— The problem —
In the items below, switch each "GUI agent" to "UI assistant" and leave everything else unchanged.

— Entries provided —
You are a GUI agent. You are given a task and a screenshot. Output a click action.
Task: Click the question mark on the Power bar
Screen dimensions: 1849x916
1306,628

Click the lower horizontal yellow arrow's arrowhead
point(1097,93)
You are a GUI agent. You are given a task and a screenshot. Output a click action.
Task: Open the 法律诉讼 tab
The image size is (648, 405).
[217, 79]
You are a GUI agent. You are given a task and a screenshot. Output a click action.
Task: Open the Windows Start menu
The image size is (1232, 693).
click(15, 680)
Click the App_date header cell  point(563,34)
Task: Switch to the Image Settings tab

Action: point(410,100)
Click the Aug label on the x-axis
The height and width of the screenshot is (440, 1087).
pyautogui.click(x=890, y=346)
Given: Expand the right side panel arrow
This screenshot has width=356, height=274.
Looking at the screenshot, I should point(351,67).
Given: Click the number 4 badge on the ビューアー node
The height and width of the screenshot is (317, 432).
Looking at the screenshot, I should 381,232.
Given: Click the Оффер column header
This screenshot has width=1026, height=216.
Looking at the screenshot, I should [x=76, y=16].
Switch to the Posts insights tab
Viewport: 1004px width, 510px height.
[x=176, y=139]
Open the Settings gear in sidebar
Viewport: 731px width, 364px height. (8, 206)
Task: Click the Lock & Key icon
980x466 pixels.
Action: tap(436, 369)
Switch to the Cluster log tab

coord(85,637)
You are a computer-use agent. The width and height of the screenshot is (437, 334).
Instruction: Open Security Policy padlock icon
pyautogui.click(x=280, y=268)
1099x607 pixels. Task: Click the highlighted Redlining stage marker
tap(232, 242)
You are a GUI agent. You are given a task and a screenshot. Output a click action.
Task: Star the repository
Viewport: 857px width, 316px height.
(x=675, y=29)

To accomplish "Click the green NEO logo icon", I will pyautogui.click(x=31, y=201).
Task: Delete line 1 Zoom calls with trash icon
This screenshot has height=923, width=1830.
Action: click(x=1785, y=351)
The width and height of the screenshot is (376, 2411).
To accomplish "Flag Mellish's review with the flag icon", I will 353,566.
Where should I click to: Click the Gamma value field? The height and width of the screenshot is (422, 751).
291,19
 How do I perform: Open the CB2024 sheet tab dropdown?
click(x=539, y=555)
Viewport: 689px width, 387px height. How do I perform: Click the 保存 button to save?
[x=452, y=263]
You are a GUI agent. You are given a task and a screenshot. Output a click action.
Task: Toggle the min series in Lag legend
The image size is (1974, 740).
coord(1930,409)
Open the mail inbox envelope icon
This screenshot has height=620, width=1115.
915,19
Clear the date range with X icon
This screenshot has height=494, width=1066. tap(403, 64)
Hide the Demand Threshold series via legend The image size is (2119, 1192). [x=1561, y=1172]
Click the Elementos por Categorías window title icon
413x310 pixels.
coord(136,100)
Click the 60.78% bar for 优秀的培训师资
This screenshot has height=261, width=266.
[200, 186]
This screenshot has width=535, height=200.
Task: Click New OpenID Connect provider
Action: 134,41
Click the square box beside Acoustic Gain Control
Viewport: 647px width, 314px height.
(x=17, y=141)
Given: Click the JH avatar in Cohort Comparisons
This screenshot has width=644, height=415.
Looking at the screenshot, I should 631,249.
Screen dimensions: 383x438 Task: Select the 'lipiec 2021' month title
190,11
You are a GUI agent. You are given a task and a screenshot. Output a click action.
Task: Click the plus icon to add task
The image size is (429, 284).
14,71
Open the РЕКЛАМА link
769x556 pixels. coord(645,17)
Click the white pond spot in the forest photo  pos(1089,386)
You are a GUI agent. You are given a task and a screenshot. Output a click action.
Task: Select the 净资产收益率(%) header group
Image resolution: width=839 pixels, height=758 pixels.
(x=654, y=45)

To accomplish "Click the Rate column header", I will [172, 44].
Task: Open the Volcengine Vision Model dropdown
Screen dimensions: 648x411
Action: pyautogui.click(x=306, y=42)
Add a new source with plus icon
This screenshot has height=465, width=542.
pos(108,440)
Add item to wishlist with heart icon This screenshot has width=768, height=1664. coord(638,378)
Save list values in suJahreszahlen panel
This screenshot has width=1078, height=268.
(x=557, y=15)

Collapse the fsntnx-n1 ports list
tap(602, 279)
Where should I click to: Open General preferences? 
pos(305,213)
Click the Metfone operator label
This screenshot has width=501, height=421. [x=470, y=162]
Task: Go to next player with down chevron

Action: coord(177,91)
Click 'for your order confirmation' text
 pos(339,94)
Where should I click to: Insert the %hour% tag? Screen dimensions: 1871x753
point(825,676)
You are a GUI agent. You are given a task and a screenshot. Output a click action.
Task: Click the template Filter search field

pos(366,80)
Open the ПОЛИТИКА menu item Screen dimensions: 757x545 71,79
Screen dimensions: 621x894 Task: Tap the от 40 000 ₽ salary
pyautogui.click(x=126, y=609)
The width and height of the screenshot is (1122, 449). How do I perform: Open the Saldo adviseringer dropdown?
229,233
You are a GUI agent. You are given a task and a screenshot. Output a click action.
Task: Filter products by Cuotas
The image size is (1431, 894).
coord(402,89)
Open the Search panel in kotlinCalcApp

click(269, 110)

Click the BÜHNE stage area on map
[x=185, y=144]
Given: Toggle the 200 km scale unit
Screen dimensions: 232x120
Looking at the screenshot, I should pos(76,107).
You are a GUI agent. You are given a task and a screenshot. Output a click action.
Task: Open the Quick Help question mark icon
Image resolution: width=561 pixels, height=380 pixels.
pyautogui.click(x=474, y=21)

— Response —
You are a UI assistant. You are given a task and a screenshot. Output a click action.
Task: Click the question mark on the Power bar
Screen dimensions: 1849x916
1306,628

Click the lower horizontal yellow arrow's arrowhead
point(1097,93)
You are a UI assistant. You are given a task and a screenshot. Output a click action.
Task: Open the 法律诉讼 tab
The image size is (648, 405).
[217, 79]
You are a UI assistant. You are given a task and a screenshot. Output a click action.
Task: Open the Windows Start menu
The image size is (1232, 693).
click(15, 680)
Click the App_date header cell  point(563,34)
Task: Switch to the Image Settings tab

Action: point(410,100)
Click the Aug label on the x-axis
The height and width of the screenshot is (440, 1087).
pyautogui.click(x=890, y=346)
Given: Expand the right side panel arrow
This screenshot has width=356, height=274.
Looking at the screenshot, I should point(351,67).
Given: Click the number 4 badge on the ビューアー node
The height and width of the screenshot is (317, 432).
Looking at the screenshot, I should 381,232.
Given: Click the Оффер column header
This screenshot has width=1026, height=216.
Looking at the screenshot, I should [x=76, y=16].
Switch to the Posts insights tab
Viewport: 1004px width, 510px height.
[x=176, y=139]
Open the Settings gear in sidebar
Viewport: 731px width, 364px height. (8, 206)
Task: Click the Lock & Key icon
980x466 pixels.
Action: tap(436, 369)
Switch to the Cluster log tab

coord(85,637)
You are a computer-use agent. The width and height of the screenshot is (437, 334).
Instruction: Open Security Policy padlock icon
pyautogui.click(x=280, y=268)
1099x607 pixels. Task: Click the highlighted Redlining stage marker
tap(232, 242)
You are a UI assistant. You are given a task and a screenshot. Output a click action.
Task: Star the repository
Viewport: 857px width, 316px height.
(x=675, y=29)

To accomplish "Click the green NEO logo icon", I will pyautogui.click(x=31, y=201).
Task: Delete line 1 Zoom calls with trash icon
This screenshot has height=923, width=1830.
Action: click(x=1785, y=351)
The width and height of the screenshot is (376, 2411).
To accomplish "Flag Mellish's review with the flag icon", I will 353,566.
Where should I click to: Click the Gamma value field? The height and width of the screenshot is (422, 751).
291,19
 How do I perform: Open the CB2024 sheet tab dropdown?
click(x=539, y=555)
Viewport: 689px width, 387px height. How do I perform: Click the 保存 button to save?
[x=452, y=263]
You are a UI assistant. You are given a task and a screenshot. Output a click action.
Task: Toggle the min series in Lag legend
The image size is (1974, 740).
coord(1930,409)
Open the mail inbox envelope icon
This screenshot has height=620, width=1115.
915,19
Clear the date range with X icon
This screenshot has height=494, width=1066. tap(403, 64)
Hide the Demand Threshold series via legend The image size is (2119, 1192). [x=1561, y=1172]
Click the Elementos por Categorías window title icon
413x310 pixels.
coord(136,100)
Click the 60.78% bar for 优秀的培训师资
This screenshot has height=261, width=266.
[200, 186]
This screenshot has width=535, height=200.
Task: Click New OpenID Connect provider
Action: 134,41
Click the square box beside Acoustic Gain Control
Viewport: 647px width, 314px height.
(x=17, y=141)
Given: Click the JH avatar in Cohort Comparisons
This screenshot has width=644, height=415.
Looking at the screenshot, I should 631,249.
Screen dimensions: 383x438 Task: Select the 'lipiec 2021' month title
190,11
You are a UI assistant. You are given a task and a screenshot. Output a click action.
Task: Click the plus icon to add task
The image size is (429, 284).
14,71
Open the РЕКЛАМА link
769x556 pixels. coord(645,17)
Click the white pond spot in the forest photo  pos(1089,386)
You are a UI assistant. You are given a task and a screenshot. Output a click action.
Task: Select the 净资产收益率(%) header group
Image resolution: width=839 pixels, height=758 pixels.
(x=654, y=45)

To accomplish "Click the Rate column header", I will [172, 44].
Task: Open the Volcengine Vision Model dropdown
Screen dimensions: 648x411
Action: pyautogui.click(x=306, y=42)
Add a new source with plus icon
This screenshot has height=465, width=542.
pos(108,440)
Add item to wishlist with heart icon This screenshot has width=768, height=1664. coord(638,378)
Save list values in suJahreszahlen panel
This screenshot has width=1078, height=268.
(x=557, y=15)

Collapse the fsntnx-n1 ports list
tap(602, 279)
Where should I click to: Open General preferences? 
pos(305,213)
Click the Metfone operator label
This screenshot has width=501, height=421. [x=470, y=162]
Task: Go to next player with down chevron

Action: coord(177,91)
Click 'for your order confirmation' text
 pos(339,94)
Where should I click to: Insert the %hour% tag? Screen dimensions: 1871x753
point(825,676)
You are a UI assistant. You are given a task and a screenshot. Output a click action.
Task: Click the template Filter search field

pos(366,80)
Open the ПОЛИТИКА menu item Screen dimensions: 757x545 71,79
Screen dimensions: 621x894 Task: Tap the от 40 000 ₽ salary
pyautogui.click(x=126, y=609)
The width and height of the screenshot is (1122, 449). How do I perform: Open the Saldo adviseringer dropdown?
229,233
You are a UI assistant. You are given a task and a screenshot. Output a click action.
Task: Filter products by Cuotas
The image size is (1431, 894).
coord(402,89)
Open the Search panel in kotlinCalcApp

click(269, 110)

Click the BÜHNE stage area on map
[x=185, y=144]
Given: Toggle the 200 km scale unit
Screen dimensions: 232x120
Looking at the screenshot, I should pos(76,107).
You are a UI assistant. You are given a task and a screenshot. Output a click action.
Task: Open the Quick Help question mark icon
Image resolution: width=561 pixels, height=380 pixels.
pyautogui.click(x=474, y=21)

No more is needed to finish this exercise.